See also Puleio v. District Attorney for the E. Dist., 399 Mass. 1004, 1004 (1987) (noting that Bougas v. Chief of Police of Lexington, 371 Mass. 59 [1976], does not “stand[] for the proposition that in camera review is prohibited in disputes over the release of documents”).

Deaconess has failed to show that the three incident reports in question are “incident reports required to be furnished to the board of registration in medicine” under that explicit example used in § 205 (b). Although surely Mr. Howard’s death would be a “category II” major incident, which would trigger a major incident report filed with the board, none of the five affidavits Deaconess submitted to the motion judge averred as much. Although at oral argument Deaconess seemed to suggest that it, in fact, submits all incident reports to the board in its semi-annual reports, nowhere has the hospital shown that it is required to do so.

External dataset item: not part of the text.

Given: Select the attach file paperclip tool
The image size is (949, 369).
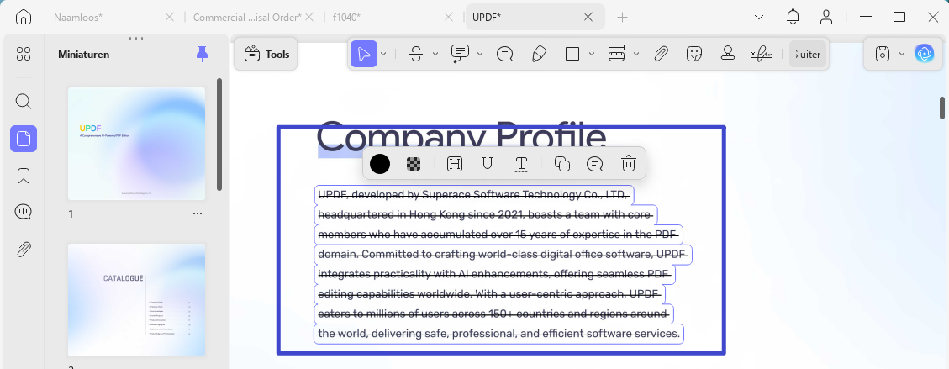Looking at the screenshot, I should tap(661, 55).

At best, one affidavit states that, “if the incident or unusual occurrence is determined . . . to be reportable to the . . . Board of Registration in Medicine ... a report is then filed in compliance with the appropriate rules and regulations.” This is insufficient.

As stated above, we do not hold that all incident reports are necessary to comply with the risk management and quality assurance programs established by the board. To so hold would do away with the final sentence of § 205 (b).

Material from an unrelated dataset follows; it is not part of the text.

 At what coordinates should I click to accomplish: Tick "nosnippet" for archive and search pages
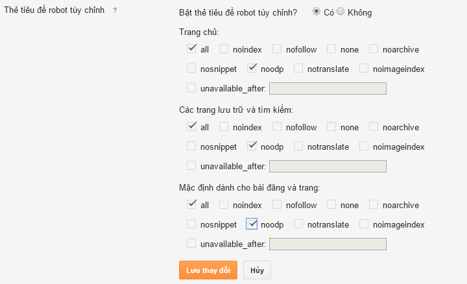coord(191,146)
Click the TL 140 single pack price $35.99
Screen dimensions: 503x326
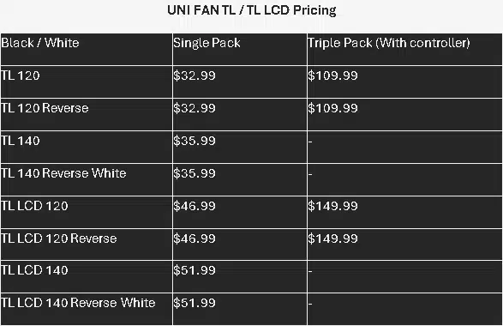pyautogui.click(x=195, y=141)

Carr argues that incident reports should not be privileged, because under the Beth Israel Hosp. Ass’n decision such privilege would preclude their use by the board. This is illogical. The legislative history of § 205 shows that it was enacted to permit use of these materials by the board without sacrificing the confidentiality provided by § 204. Moreover, § 205 (b) specifically grants the board access to such materials.

Sections 204 and 205 contain various exceptions for special instances that warrant access to committee materials. See, e.g., G. L. c. 111, § 204 (Jb) (permitting use of proceedings, reports, findings and records of a peer review committee in an action under G. L. c. 231, § 85N, against a member of a committee for engaging committee duties in bad faith).